Nina s'adressa à moi dans un anglais coloré d'un accent russe prononcé :

« I'm in a fool mood. Quick, give me one reason not to throw you to Kane, he's as much pissed off as I am. You have one minute »

Des raisons, vite. Il m'était difficile de réfléchir avec le sang qui affluait dans ma tête, et encore plus de trouver les mots en anglais pour les dire. Nina Alexandrovna ne parlait pas italien, et, depuis Napoléon, refusait de prononcer ne serait-ce qu'un mot en français.

« Funny, right? Running into one of Set's minions, just when you're looking for the red god himself.

– Let's not jump to assumptions. Could you release me, I can't think. Please?

– I said give me a reason.

– I know the host ! » fut la première débilité qui me passa par la tête.

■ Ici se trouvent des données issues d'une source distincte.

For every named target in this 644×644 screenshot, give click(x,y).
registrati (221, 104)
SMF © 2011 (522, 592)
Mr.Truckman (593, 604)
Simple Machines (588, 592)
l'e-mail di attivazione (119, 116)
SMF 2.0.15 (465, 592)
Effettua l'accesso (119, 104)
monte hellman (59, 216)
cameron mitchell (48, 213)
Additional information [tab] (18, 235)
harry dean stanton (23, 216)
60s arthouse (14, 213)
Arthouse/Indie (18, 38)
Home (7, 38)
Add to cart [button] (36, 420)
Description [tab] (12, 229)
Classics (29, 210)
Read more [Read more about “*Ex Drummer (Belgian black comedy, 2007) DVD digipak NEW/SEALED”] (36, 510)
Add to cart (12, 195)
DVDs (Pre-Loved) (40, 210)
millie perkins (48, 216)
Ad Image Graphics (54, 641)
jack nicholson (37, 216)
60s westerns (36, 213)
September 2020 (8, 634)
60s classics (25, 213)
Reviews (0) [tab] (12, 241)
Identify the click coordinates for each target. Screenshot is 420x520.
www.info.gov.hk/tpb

J'aurais pu lui dire sur quoi je travaillais, mais je préférais affronter la furie d'une Menshikov plutôt que celle d'Iskandar en personne. Nina réfléchit un moment, puis prononça un autre mot, et je m'écrasai contre les pavés.

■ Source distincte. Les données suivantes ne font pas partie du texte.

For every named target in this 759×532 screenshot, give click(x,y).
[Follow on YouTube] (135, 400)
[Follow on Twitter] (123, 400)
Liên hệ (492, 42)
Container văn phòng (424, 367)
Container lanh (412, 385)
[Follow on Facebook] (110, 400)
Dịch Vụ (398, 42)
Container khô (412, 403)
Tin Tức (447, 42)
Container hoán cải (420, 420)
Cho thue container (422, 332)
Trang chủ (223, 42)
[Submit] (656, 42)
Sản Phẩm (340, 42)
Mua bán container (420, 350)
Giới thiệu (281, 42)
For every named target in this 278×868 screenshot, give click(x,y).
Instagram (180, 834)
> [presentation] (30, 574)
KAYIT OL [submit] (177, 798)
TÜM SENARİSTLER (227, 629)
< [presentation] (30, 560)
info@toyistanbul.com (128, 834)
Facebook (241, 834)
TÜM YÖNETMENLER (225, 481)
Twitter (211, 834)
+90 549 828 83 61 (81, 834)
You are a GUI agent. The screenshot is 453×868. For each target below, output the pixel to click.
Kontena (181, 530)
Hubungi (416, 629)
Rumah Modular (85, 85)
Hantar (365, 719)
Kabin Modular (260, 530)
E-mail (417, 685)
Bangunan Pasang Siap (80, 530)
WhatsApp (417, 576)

Aaron et Nina étaient la filature officielle pour le Per Ankh, j'étais avec Bérénice celle officieuse pour le Chef Lecteur. Un mot de trop, et c'est la fin pour moi. Set recherchait sa Némésis, Aaron et Nina le cherchaient lui, nous devions veiller à ce que le premier scénario se produise d'abord, la Némésis avant la capture. Le dieu rouge cherchait un hôte également, un qui serait assez puissant pour lui permettre de l'affronter. Et je venais de suggérer que je connaissais son identité. Ma propension au mensonge compulsif venait de me trahir.

Je me relevai à grand hâte et massai ma nuque.

« You're working for him ? » Elle fronça les sourcils, peu convaincue.

« I want to earn my place back in my family.

– Your family follows the House's orders. How could you serving the Red Lord ever appease them ?

– You don't really know them, I see.

– At least, we know it can't be one of them. You can't host, the mark of Baal protects you from any kind of possession.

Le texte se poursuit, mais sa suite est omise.